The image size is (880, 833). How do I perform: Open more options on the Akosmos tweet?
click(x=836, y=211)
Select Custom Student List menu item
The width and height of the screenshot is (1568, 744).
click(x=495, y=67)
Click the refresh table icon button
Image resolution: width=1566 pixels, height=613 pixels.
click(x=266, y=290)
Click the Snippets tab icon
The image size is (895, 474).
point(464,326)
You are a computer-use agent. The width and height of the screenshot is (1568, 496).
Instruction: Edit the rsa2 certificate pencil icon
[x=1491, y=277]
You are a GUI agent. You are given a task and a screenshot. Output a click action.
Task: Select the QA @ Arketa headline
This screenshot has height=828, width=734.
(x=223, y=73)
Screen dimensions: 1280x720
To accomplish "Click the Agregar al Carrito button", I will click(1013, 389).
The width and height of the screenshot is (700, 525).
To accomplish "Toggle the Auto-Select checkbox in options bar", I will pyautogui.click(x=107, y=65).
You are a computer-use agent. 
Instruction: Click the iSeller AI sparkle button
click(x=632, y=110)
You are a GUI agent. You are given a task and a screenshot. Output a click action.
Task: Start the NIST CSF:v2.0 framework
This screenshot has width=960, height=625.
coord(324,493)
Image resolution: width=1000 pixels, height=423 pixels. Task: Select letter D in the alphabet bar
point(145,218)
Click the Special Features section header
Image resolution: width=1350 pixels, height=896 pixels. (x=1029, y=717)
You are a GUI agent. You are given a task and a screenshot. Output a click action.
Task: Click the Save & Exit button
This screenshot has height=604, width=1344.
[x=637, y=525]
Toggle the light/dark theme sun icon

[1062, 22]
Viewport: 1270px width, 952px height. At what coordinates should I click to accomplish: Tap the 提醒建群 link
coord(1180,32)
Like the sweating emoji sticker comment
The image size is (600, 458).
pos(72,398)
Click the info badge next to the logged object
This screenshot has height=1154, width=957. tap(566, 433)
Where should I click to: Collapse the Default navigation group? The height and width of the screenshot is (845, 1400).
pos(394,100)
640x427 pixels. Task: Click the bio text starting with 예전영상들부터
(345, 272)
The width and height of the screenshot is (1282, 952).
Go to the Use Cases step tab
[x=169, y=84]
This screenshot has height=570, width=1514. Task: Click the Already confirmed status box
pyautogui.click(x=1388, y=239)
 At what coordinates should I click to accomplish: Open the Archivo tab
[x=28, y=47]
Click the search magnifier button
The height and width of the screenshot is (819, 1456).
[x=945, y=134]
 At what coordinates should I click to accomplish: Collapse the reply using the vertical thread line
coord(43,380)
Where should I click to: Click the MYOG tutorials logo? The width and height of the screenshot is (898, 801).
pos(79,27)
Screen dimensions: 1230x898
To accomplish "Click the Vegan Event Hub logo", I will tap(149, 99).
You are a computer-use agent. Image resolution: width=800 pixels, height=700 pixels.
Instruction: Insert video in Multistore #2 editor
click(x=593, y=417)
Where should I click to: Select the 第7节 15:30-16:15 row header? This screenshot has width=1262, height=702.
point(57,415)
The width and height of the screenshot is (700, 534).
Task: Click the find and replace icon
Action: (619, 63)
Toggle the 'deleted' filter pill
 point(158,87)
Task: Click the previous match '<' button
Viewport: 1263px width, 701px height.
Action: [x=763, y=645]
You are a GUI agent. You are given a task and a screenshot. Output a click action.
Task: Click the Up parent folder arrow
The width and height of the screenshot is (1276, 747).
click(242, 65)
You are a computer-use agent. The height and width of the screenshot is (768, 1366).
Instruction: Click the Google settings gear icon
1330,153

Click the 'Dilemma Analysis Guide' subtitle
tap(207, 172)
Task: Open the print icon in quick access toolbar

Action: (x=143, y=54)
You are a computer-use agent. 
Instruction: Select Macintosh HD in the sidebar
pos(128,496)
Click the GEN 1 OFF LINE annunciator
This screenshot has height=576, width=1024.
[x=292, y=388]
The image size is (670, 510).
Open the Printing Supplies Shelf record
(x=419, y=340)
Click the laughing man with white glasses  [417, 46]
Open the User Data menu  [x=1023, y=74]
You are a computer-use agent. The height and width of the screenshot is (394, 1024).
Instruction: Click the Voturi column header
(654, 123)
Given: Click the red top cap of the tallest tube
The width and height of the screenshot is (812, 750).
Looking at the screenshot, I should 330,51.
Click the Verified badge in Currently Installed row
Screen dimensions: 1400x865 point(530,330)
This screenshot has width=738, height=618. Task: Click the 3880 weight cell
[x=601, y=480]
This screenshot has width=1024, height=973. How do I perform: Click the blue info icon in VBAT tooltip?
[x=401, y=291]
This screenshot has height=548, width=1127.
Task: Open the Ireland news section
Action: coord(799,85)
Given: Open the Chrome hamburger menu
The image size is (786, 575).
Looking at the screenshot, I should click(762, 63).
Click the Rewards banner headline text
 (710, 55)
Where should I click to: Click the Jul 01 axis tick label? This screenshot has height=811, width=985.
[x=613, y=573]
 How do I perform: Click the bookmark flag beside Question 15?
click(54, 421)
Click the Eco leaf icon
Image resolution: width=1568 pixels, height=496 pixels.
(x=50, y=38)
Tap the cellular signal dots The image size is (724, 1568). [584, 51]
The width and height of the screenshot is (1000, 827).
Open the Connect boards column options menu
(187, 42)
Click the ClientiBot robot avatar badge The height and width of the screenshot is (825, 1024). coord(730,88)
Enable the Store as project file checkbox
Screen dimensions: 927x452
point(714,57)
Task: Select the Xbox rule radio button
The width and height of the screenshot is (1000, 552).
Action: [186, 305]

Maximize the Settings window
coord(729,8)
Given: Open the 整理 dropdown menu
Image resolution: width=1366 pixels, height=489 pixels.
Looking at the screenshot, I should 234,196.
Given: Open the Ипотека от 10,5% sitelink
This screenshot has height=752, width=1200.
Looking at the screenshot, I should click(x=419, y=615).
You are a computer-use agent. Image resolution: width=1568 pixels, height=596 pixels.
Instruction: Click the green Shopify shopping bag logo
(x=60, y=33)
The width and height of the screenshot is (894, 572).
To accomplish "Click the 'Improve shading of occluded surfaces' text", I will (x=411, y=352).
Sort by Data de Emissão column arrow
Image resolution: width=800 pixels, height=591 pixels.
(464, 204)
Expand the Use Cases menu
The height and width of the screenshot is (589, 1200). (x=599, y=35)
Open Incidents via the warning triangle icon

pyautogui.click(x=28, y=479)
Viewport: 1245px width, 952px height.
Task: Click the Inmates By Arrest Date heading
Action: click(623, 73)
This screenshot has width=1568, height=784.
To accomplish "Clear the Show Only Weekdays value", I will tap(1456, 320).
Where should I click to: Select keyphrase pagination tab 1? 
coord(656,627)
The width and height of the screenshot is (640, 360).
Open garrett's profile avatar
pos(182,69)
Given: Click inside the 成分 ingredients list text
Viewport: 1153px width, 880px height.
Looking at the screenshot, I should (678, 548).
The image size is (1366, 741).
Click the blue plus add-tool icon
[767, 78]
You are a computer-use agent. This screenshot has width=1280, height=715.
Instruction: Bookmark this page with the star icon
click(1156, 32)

☆ ☆ ☆ ☆ ☆ ☆ ☆

### [PROMPT]
Lines holding "Data" in the material above are to be reported.

### [ANSWER AREA]
Open the User Data menu  [x=1023, y=74]
Sort by Data de Emissão column arrow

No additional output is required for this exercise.